— START OF DATA PROVIDED —

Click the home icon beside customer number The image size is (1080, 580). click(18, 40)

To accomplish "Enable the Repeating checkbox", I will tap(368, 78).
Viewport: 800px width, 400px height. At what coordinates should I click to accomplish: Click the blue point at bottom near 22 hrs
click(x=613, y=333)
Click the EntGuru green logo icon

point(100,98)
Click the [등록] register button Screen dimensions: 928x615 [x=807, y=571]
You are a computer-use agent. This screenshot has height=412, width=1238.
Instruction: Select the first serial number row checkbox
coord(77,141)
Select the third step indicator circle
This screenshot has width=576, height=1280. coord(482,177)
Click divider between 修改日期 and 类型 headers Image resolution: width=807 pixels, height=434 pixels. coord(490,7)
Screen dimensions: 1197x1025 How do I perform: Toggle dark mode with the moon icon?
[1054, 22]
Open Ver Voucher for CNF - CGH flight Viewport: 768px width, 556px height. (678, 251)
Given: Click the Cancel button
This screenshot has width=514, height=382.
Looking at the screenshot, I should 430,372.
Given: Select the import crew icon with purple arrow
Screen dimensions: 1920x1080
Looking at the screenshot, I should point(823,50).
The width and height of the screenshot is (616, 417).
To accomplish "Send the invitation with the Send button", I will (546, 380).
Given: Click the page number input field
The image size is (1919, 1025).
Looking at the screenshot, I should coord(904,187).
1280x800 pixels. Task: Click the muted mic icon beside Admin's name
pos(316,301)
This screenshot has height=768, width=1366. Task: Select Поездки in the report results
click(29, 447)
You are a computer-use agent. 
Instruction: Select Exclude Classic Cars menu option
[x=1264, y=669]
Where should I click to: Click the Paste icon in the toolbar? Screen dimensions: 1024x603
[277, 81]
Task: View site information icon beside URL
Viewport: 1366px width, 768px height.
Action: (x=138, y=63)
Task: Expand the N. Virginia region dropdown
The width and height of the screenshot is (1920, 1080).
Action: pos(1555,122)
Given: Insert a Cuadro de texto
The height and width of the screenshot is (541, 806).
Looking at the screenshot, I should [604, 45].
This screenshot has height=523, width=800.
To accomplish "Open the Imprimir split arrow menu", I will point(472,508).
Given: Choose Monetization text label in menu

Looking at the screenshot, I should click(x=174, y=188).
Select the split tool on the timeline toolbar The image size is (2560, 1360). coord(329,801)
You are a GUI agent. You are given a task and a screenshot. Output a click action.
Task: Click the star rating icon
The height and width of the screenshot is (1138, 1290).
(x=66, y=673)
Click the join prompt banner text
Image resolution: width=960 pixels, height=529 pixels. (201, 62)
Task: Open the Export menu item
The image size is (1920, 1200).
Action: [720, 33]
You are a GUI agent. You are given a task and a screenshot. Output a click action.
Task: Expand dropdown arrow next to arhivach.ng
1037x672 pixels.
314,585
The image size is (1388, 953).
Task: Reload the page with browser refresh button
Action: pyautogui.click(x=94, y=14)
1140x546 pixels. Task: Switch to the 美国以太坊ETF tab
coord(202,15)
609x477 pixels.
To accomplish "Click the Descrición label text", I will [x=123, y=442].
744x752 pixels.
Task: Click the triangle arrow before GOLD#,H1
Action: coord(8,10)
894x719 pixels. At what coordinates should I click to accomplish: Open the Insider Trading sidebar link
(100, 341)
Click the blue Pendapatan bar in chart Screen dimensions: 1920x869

— END OF DATA PROVIDED —

DIRECTIVE: Retype all of the material above, line for line, without changing a single character.

FULL SOLUTION:
Click the home icon beside customer number The image size is (1080, 580). click(18, 40)

To accomplish "Enable the Repeating checkbox", I will tap(368, 78).
Viewport: 800px width, 400px height. At what coordinates should I click to accomplish: Click the blue point at bottom near 22 hrs
click(x=613, y=333)
Click the EntGuru green logo icon

point(100,98)
Click the [등록] register button Screen dimensions: 928x615 [x=807, y=571]
You are a computer-use agent. This screenshot has height=412, width=1238.
Instruction: Select the first serial number row checkbox
coord(77,141)
Select the third step indicator circle
This screenshot has width=576, height=1280. coord(482,177)
Click divider between 修改日期 and 类型 headers Image resolution: width=807 pixels, height=434 pixels. coord(490,7)
Screen dimensions: 1197x1025 How do I perform: Toggle dark mode with the moon icon?
[1054, 22]
Open Ver Voucher for CNF - CGH flight Viewport: 768px width, 556px height. (678, 251)
Given: Click the Cancel button
This screenshot has width=514, height=382.
Looking at the screenshot, I should 430,372.
Given: Select the import crew icon with purple arrow
Screen dimensions: 1920x1080
Looking at the screenshot, I should point(823,50).
The width and height of the screenshot is (616, 417).
To accomplish "Send the invitation with the Send button", I will (546, 380).
Given: Click the page number input field
The image size is (1919, 1025).
Looking at the screenshot, I should coord(904,187).
1280x800 pixels. Task: Click the muted mic icon beside Admin's name
pos(316,301)
This screenshot has height=768, width=1366. Task: Select Поездки in the report results
click(29, 447)
You are a computer-use agent. 
Instruction: Select Exclude Classic Cars menu option
[x=1264, y=669]
Where should I click to: Click the Paste icon in the toolbar? Screen dimensions: 1024x603
[277, 81]
Task: View site information icon beside URL
Viewport: 1366px width, 768px height.
Action: (x=138, y=63)
Task: Expand the N. Virginia region dropdown
The width and height of the screenshot is (1920, 1080).
Action: pos(1555,122)
Given: Insert a Cuadro de texto
The height and width of the screenshot is (541, 806).
Looking at the screenshot, I should [604, 45].
This screenshot has height=523, width=800.
To accomplish "Open the Imprimir split arrow menu", I will point(472,508).
Given: Choose Monetization text label in menu

Looking at the screenshot, I should click(x=174, y=188).
Select the split tool on the timeline toolbar The image size is (2560, 1360). coord(329,801)
You are a GUI agent. You are given a task and a screenshot. Output a click action.
Task: Click the star rating icon
The height and width of the screenshot is (1138, 1290).
(x=66, y=673)
Click the join prompt banner text
Image resolution: width=960 pixels, height=529 pixels. (201, 62)
Task: Open the Export menu item
The image size is (1920, 1200).
Action: [720, 33]
You are a GUI agent. You are given a task and a screenshot. Output a click action.
Task: Expand dropdown arrow next to arhivach.ng
1037x672 pixels.
314,585
The image size is (1388, 953).
Task: Reload the page with browser refresh button
Action: pyautogui.click(x=94, y=14)
1140x546 pixels. Task: Switch to the 美国以太坊ETF tab
coord(202,15)
609x477 pixels.
To accomplish "Click the Descrición label text", I will [x=123, y=442].
744x752 pixels.
Task: Click the triangle arrow before GOLD#,H1
Action: coord(8,10)
894x719 pixels. At what coordinates should I click to accomplish: Open the Insider Trading sidebar link
(100, 341)
Click the blue Pendapatan bar in chart Screen dimensions: 1920x869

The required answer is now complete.